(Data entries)

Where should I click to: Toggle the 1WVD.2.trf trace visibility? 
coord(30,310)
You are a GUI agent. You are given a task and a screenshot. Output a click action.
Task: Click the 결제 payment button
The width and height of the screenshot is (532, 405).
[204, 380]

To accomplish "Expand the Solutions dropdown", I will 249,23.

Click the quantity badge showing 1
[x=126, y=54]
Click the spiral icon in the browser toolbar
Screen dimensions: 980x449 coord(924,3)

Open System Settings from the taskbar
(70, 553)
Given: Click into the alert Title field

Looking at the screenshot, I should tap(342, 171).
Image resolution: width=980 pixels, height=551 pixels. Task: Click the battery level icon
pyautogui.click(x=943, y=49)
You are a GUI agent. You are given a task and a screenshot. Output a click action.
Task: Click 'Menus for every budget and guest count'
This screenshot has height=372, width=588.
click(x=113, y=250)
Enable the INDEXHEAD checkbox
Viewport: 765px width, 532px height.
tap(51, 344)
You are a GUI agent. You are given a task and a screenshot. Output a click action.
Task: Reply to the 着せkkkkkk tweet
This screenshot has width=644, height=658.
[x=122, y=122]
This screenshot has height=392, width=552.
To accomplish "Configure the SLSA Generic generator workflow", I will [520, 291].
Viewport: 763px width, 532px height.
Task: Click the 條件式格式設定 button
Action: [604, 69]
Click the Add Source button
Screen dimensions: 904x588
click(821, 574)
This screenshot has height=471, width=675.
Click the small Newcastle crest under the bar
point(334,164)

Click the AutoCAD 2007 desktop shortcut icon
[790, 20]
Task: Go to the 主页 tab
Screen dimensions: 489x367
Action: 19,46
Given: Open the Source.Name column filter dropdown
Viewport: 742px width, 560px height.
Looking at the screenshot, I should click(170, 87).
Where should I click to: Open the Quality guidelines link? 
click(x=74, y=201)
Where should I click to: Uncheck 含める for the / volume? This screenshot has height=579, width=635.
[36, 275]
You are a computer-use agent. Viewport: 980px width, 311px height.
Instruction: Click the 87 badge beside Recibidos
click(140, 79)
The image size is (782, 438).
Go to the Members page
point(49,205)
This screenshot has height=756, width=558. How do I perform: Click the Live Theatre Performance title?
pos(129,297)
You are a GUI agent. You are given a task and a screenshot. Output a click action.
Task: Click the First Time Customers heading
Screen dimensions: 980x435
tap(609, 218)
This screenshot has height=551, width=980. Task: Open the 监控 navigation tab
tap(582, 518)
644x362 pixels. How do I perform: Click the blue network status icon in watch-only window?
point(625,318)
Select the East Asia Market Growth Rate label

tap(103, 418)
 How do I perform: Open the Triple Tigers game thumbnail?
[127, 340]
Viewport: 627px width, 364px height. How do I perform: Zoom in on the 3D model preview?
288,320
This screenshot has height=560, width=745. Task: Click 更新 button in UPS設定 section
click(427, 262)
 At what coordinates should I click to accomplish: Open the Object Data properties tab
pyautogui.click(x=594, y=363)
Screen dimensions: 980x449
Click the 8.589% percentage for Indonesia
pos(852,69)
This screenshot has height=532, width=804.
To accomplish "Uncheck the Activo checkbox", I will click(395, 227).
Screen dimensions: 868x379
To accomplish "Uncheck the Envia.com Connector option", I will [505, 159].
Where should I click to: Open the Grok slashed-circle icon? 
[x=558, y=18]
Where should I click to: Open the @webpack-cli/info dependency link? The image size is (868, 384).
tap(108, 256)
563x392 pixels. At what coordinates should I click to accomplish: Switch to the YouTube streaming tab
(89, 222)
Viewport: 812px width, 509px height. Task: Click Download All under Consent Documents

◆ Instructions to follow: The reply should consist solely of the lines above from the one that has "This screenshot has width=644, height=658." through the one that has "This screenshot has height=392, width=552.", reproduced exactly.

◆ Answer to the problem:
This screenshot has width=644, height=658.
[x=122, y=122]
This screenshot has height=392, width=552.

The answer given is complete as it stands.